Sequence attribution scores from seq2PRINT were further analysed to identify de novo motifs. TF-MoDISco (v.2.2.1) is used to align and cluster seqlets (local subsequences with high sequence attribution scores) into groups of de novo motifs. To assign these motifs to cCREs, the software finemo (v.0.40) was used, which takes the output de novo motifs from TF-MoDISco and the sequence attribution scores as input for motif matching.
Motif accessibility change in de novo motifs was calculated as described above, in which single-cell scores were averaged across all stem and progenitor cells in a given animal, P values computed by t-test compared with control animals and change was defined as the difference from the control animal average.
To visualize how the seq2PRINT model learns the association between input DNA sequences and output multiscale footprints, we generated marginalized predictions (referred to as delta effects) for given motifs using the delta_effects_seq2print function from the scprinter package.
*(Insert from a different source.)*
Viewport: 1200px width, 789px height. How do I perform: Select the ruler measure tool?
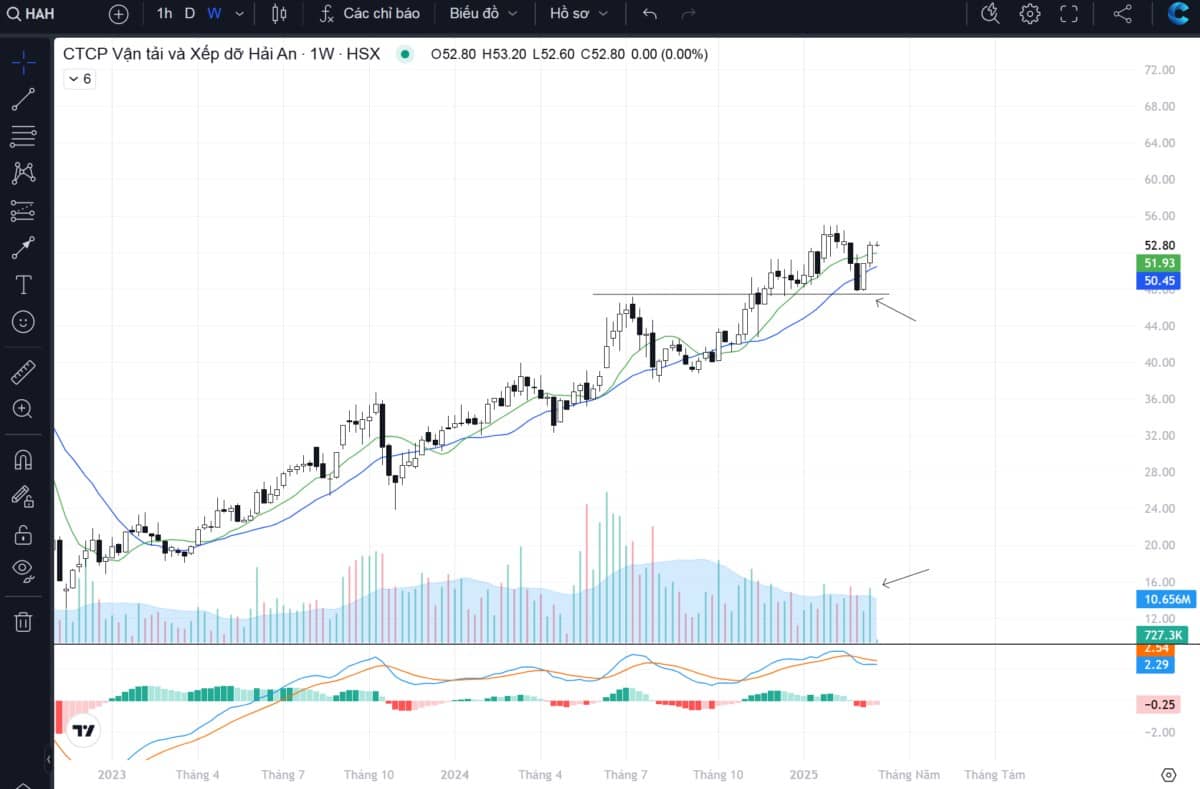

Briefly, we randomly selected 10,000 CRE sequences, inserted the consensus sequence of a specific motif at the centre and averaged the difference in model predictions with and without the inserted motif across the 10,000 CREs.
In vitro binding score analysis
Sequencing data were processed using the bulk ATAC-seq pipeline described previously in ref. 46. All conditions were downsampled to an equivalent number of insertions in selected regions. Multiscale footprinting was performed using a one-sided binomial test, testing for depletion of insertions in centre versus flanking windows of varying radius lengths (2–100). To test for depletion and account for intrinsic Tn5 sequence preferences, expected insertions in centre and flanking windows were calculated using observed frequencies in a naked (no TF) control condition. As in PRINT46, binding scores represent −log[P] of depletion, relative binding score per locus was then calculated by dividing the binding score for each TF combination by the binding score for FOS and/or JUN at the same region. P values were calculated for each TF combination by a one-sample t-test against a μ value of 1, separately for all AP-1 only loci and all AP-1:FOX composite loci.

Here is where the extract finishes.